Our approach was so extreme that Democratic legislators voted with us in droves. Consider these major accomplishments, then decide how “extreme” our approach was:
Regulatory reform (passed in House 147-3, Senate 34-0): We took a first step in changing the culture at all levels of state government to one that makes good jobs and economic opportunity the mission of every department. We started a process that will create jobs and expanded opportunities for Maine people. Controversial proposals were considered and rejected.
State budget (passed in House 123-19, Senate 29-5): While most states cut education, we increased state funding to local school districts by $65 million. There were also no cuts to higher education.
We ensured the solvency of the state pension system for retirees by reducing the unfunded liability by $1.7 billion. Changes will save Maine taxpayers $338 million over the next two years. Democrats fought hard to protect the unions and minimize changes to all entitlements. We carefully considered the needs of all Mainers, including those who do not have pensions, but pay taxes to support them.
We enacted the largest tax cut in Maine history. It provides tax relief to working families and eliminates 70,000 low-income filers from state income tax liability. Our tax plan also targets job creation and retention.
We made structural reforms and changes that will help people escape welfare and ensure scarce resources assist our most vulnerable people. Changes included: the establishment of a five-year limit on TANF benefits; an end to MaineCare benefits for all legal noncitizens; imposition of strict sanctions for people who violate TANF rules; and required mandatory drug testing for convicted drug felons who receive TANF benefits.
Health insurance reform: When fully implemented, our legislation will allow people to purchase insurance across state lines, increase competition, lower premiums and deductibles for everyone and promote greater access to health care for the 133,000 Mainers currently without health insurance. Democratic support for this was modest, but they declined to defend the failed, unaffordable system that has been in place for years.
Effective governing balances competing interests, considers all points of view, then makes the best decisions possible for everyone involved.
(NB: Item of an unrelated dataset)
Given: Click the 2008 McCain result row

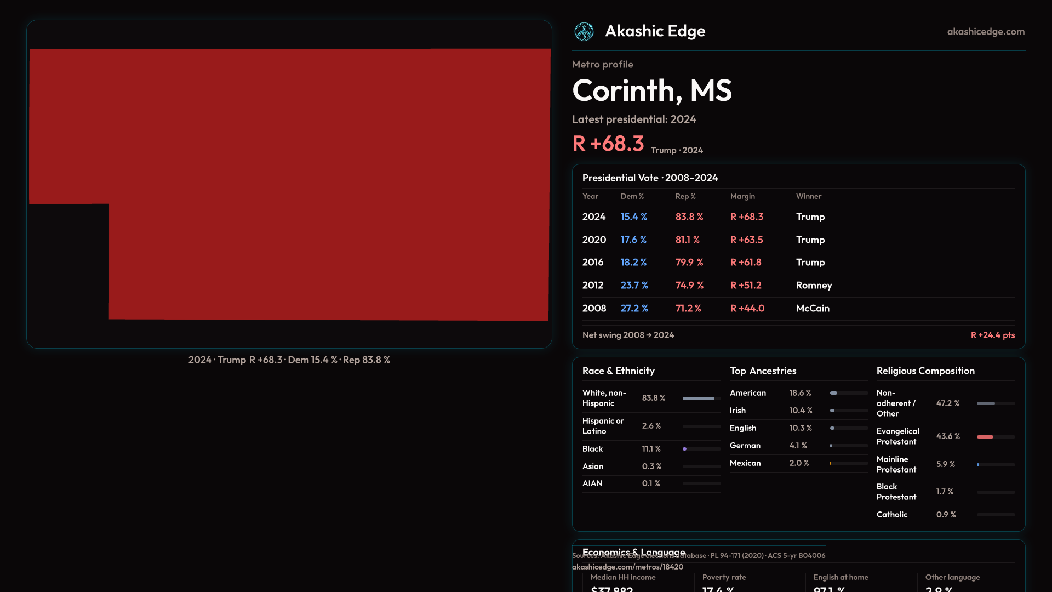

Republicans worked hard to create an atmosphere of mutual respect, bipartisanship and shared decision making. Balance requires that all points of view, including taxpayers, are considered before a decision is made.
Look at what we passed together, not just what was considered. For example, Sen. Alfond’s contention that we rewarded chemical companies by proposing to lift the ban on BPA (bisphenol A) is easily refuted by the 35-0 unanimous Senate approval to phase-out its use.
Republicans believe that jobs come from a private sector business climate that rewards private investment and risk taking and encourages people to hire others to join them in realizing the American dream. Mainers are tired of partisan rhetoric and wedge phrases like the ones contained in Sen. Alfond’s column. They want us to work together to solve problems. That is exactly what we did. We promised reforms; we made them. We are not done.
We thank the countless Democrats who voted with us, and those whose opposition strengthened our proposals. Maine is in a better place because during this session everyone was heard, especially taxpayers.
Jon Courtney, R-Springvale, is the Senate Majority Leader and chairs the Joint Select Committee on Regulatory Fairness and Reform.